Сама природа джазового музицирования: непредсказуемые импровизационные озарения (хоть на основе четкого тематико-гармонического «квадрата», строгой комбинаторики), принцип чередующихся соло, предстающих вольными самоизъявлениями, «раскачивание» интонаций, мотивов, ритмов в свинге («раскачивании»), подчас ритмические противодвижения на фоне четких метрических схем, избегание регулярности и неизменяемой повторности — все это сознательно и «подкожно», на интуитивном уровне принималось как остро необходимое для выживания и сопротивления в жестко регламентированном тоталитарном обществе. Не только суставы молодежи второй половины 50-х годов, по выражению Бродского, «принялись впитывать свинг» — у наиболее чутких, талантливых и смелых его начали впитывать души.

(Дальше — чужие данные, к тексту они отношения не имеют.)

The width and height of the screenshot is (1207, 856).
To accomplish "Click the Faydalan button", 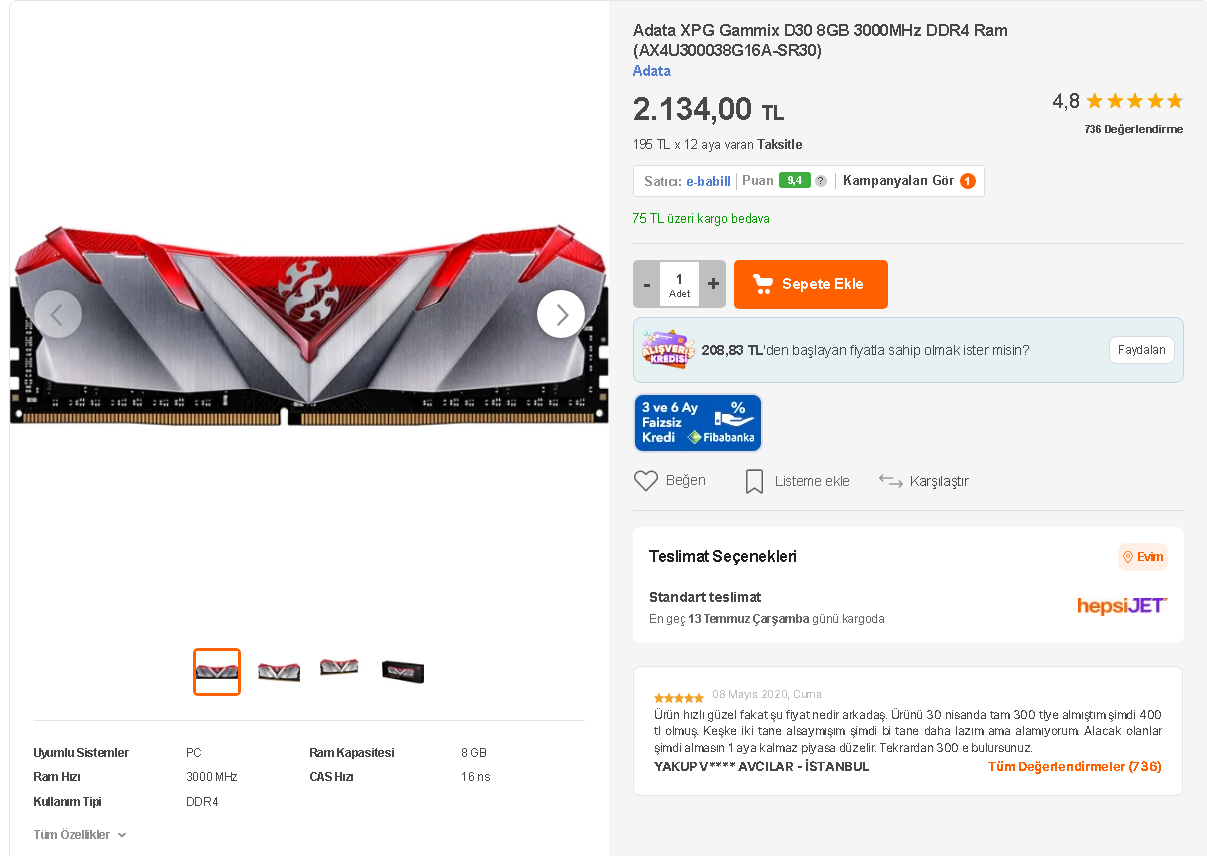I will 1141,350.
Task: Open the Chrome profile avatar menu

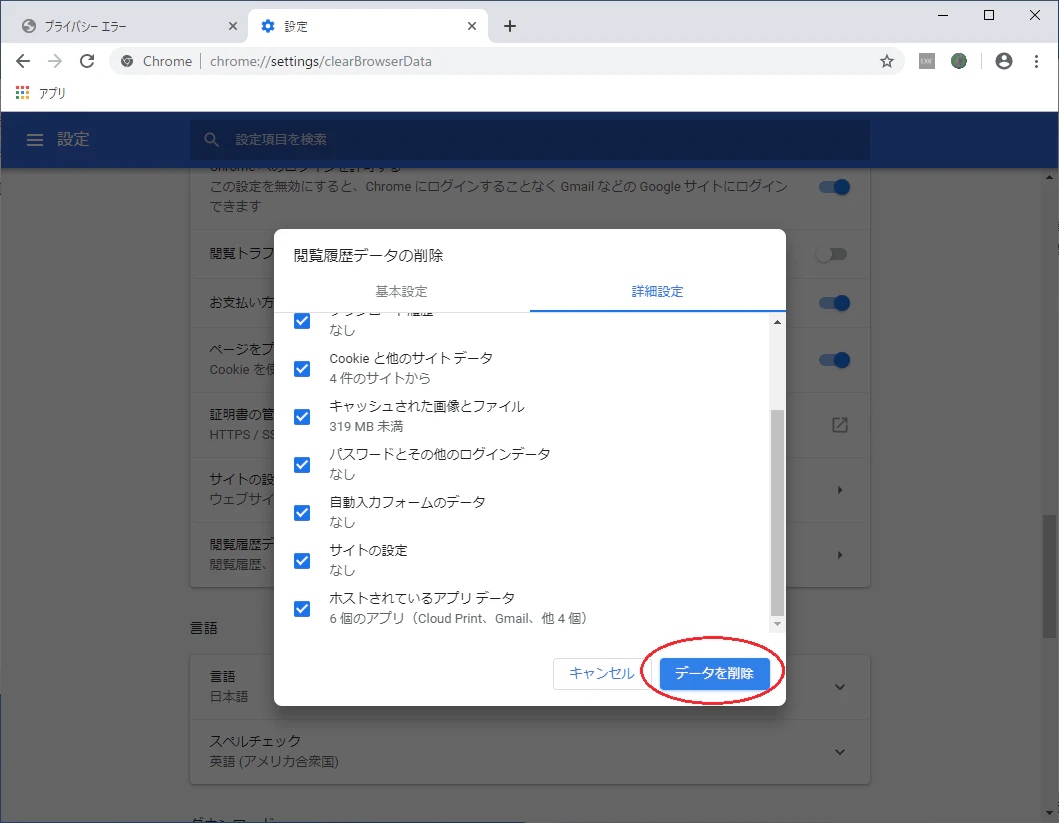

О том, в какой степени современники Бродского, его круг, ощущали джаз своим, кровным искусством, говорит хотя бы такой факт: поэт и художник Владимир Уфлянд завещал на своих похоронах играть только музыку гарлемских ансамблей… «Джазовость» и в пору юности Бродского была остро интересна, близка юным поэтам, ее приметы стали отражаться в их творчестве. Так возникают, как в «Пьесе с двумя паузами для сакс-баритона» (пятой части пронизанного музыкальностью «Июльского интермеццо»[396]), имена знаменитых, особенно любимых им джазистов: Эллы Фицджералд, Эррола Гарнера, Джеральда Маллигана — он, кстати, и играл на баритон-саксофоне — Ширинга, Телониуса Монка и других, а также названия значительных, очевидно, для поэта джазовых тем («Высокая-высокая луна» в «Школьной антологии»[397], «А ticket, а tasket» в исполнении Эллы Фицджералд, «Маленький цветок» Сиднея Беше, «Тэйк файв» Пола Дэсмонда). Не только джаз, с его «потусторонним» вольным западным духом, отсутствием демагогической пафосности, снисходительной «несерьезностью», иронией, но и джазовый инструментарий, как тот же саксофон, являлся врагом режима, «космополитом», отвергаемым шовинистическим сознанием. Поэтому так важны эти реалии-иносказания у Бродского. В 1970 году, иронически мечтая о светлом будущем страны, приобщенной к мировым ценностям, поэт воображает, что «Там в клубе, на ночь глядя, одноразовый / перекрывается баян пластинкой джазовой» (III; 214). Однако уже в 1986 году реальнее иная аллегорическая звуковая картинка: «Входит некто православный, говорит: «Теперь я — главный. / У меня в душе Жар-Птица и тоска по государю <…>/Хуже порчи и лишая — мыслей западных зараза. / Пой, гармошка, заглушая саксофон — исчадье джаза «» (III; 117).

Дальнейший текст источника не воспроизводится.